Note: All files must share the same schema and format.


Raw Text and Binary Extraction

Text Format

To load raw text content from files:

SELECT * FROM text.`/path/to/textfiles`

Applicable formats:

  • json
  • csv
  • tsv
  • txt

Useful for:

  • Inspecting corrupted input
  • Custom parsing with string functions

Binary File Format

To load files as binary (e.g., images, unstructured data):

SELECT * FROM binaryFile.`/path/to/files`

Creating Delta Tables from Files

Using CTAS Statements

Create Table As Select (CTAS) allows loading file data into a Delta table:

CREATE TABLE table_name
USING DELTA
AS SELECT * FROM parquet.`/path/to/files`
  • Schema is inferred from the SELECT clause.
  • Data is physically moved into a managed Delta table.

Limitations of CTAS

  • No support for schema declaration
  • No support for file options (e.g., delimiter, header)
  • Best used with well-defined formats (e.g., parquet)

Warning: Not suitable for CSV ingestion due to lack of configurable options.

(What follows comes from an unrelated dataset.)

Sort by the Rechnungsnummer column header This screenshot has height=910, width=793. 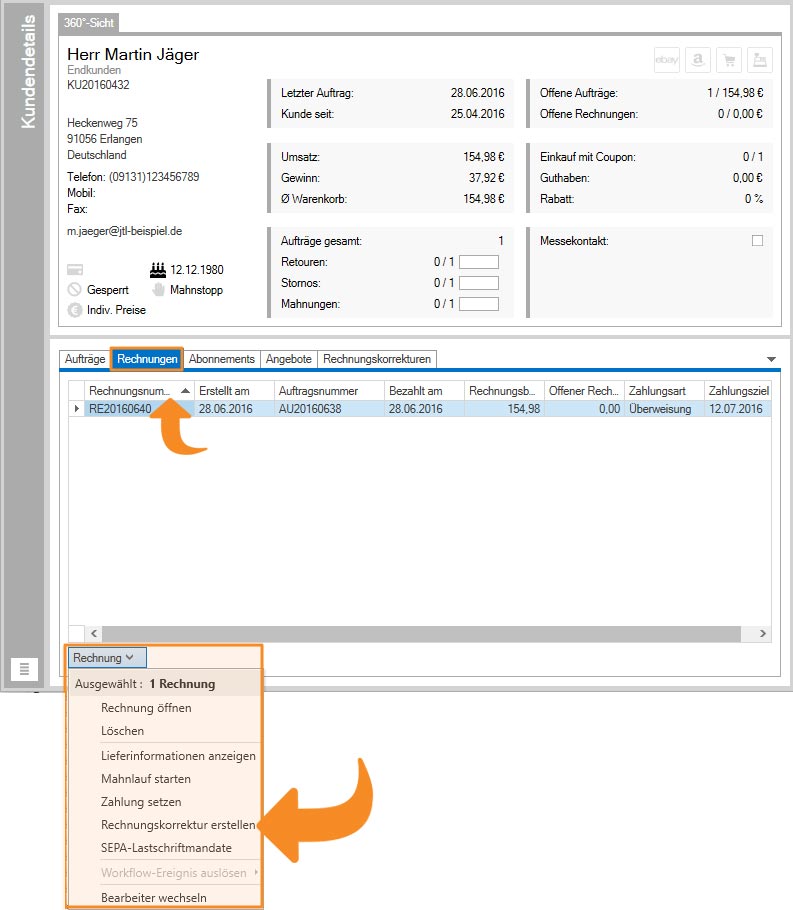pos(130,390)
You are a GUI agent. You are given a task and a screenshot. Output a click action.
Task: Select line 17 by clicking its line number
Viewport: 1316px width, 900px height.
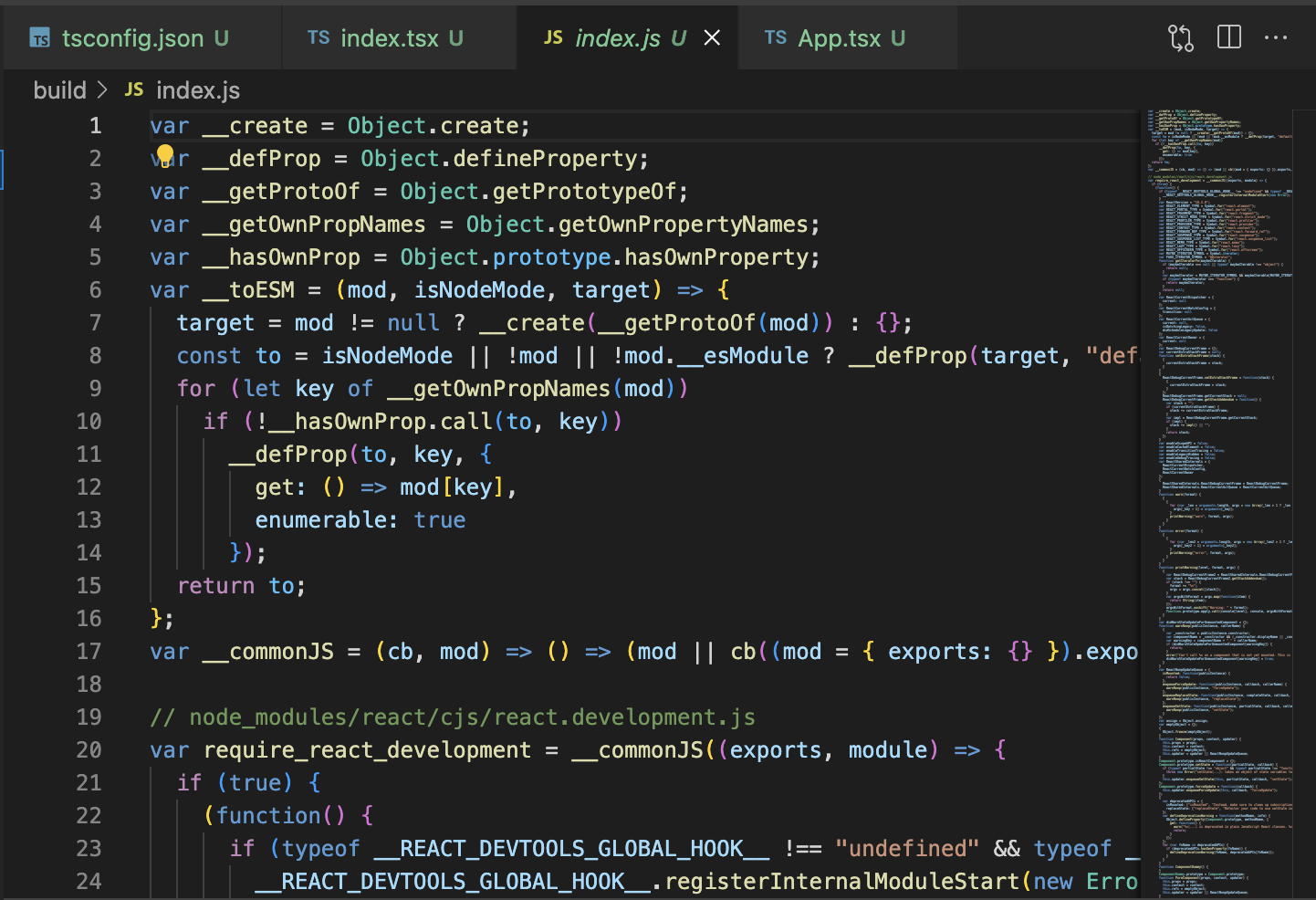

Creating External Tables with Options

Using CREATE TABLE USING

To create a table that references files directly (external table):

CREATE TABLE table_name
USING format
OPTIONS (
  key1 = 'value1',
  key2 = 'value2'
)
LOCATION '/path/to/files'
  • Table is a pointer to external files.
  • No data movement occurs.
  • The table is non-Delta.
  • Original file format is preserved.

CSV External Table Example

CREATE TABLE external_csv_table
USING csv
OPTIONS (
  header = 'true',
  delimiter = ';'
)
LOCATION '/mnt/data/mycsvfiles'

JDBC External Table Example

CREATE TABLE external_jdbc_table
USING jdbc
OPTIONS (
  url = 'jdbc:mysql://hostname:3306/db',
  dbtable = 'my_table',
  user = 'username',
  password = 'password'
)

Note: This points to an external SQL database table.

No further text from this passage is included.